Held in conjunction with Euro-Par 2025
Dresden, Germany

Hosted on GitHub Pages — Theme by orderedlist

LA-UR-25-23069

Keynote talk

Speaker

Dr. Peter Thoman, Assistant Professor, University of Innsbruck, Austria

Peter Thoman is an assistant professor with the Distributed and Parallel Systems working group at the University of Innsbruck, as well as the CTO and co-founder of PH3 GmbH. He is one of the original developers and designers of the Celerity runtime system for accelerator clusters and the Insieme C++ research compiler, and was involved in multiple international research projects in this capacity. In particular, he led core technical work packages in the the Ligate FET HPC project, the Horizon 2020 AllScale project, and the D-A-CH Celerity project.

Peter’s research interests include API and runtime system design for parallelism, accelerator computing, fine-grained task parallelism, and compiler-supported optimizations. He is a representative for the University of Innsbruck in Khronos, and a SYCL working group member. Currently, he is leading a project investigating automatic and transparent full-stack data compression in GPU cluster computing.

So, I Heard You Like Graphs: The Journey to Strong Scaling on Hundreds of GPUs in Celerity

Programming efficient software for distributed memory accelerator clusters remains a complex challenge. The prevalent MPI+X model confronts application software developers with architectural details, and a need to understand and manage multiple layers of parallelism, memory hierarchies, and data distribution. Furthermore, even when this challenge is overcome - often through the sheer willpower of generations of PhD candidates - the resulting software is frequently rigid, and does not enable exploring algorithmic changes at scale without a substantial rewriting effort.

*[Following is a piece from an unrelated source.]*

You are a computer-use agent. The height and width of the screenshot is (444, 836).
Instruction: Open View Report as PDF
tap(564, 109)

High-level runtime systems and programming models seek to abstract away much of this complexity, but almost invariably, this comes at a cost to either performance, generality, or both. Various design and implementation choices and optimizations have been explored aiming to minimize this cost, as the need for more flexible and user-friendly programming models in HPC remains pressing.

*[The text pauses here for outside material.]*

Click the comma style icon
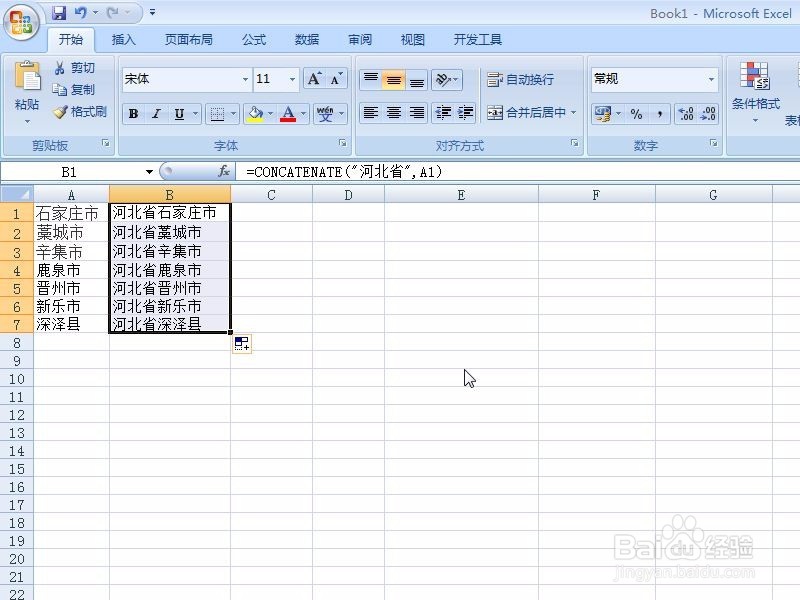This screenshot has height=600, width=800. [x=660, y=113]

This talk approaches these topics from the perspective of the Celerity programming model and runtime system, which is designed to enable high-performance distributed memory accelerator computing. It provides a single, unified, high-level C++-based abstraction across both distributed memory clusters and accelerator devices. When Celerity was first introduced in 2019, it was capable of scaling small benchmarks with rather simple data access patterns up to 8 GPUs, with its true claim to fame being exceedingly low programming overhead over a single-GPU SYCL program. Since then, we have aimed to maintain the advantage in development efficacy afforded by Celerity, while dramatically improving the design and scalability of its runtime system, and enabling the programming model to support a wider range of applications.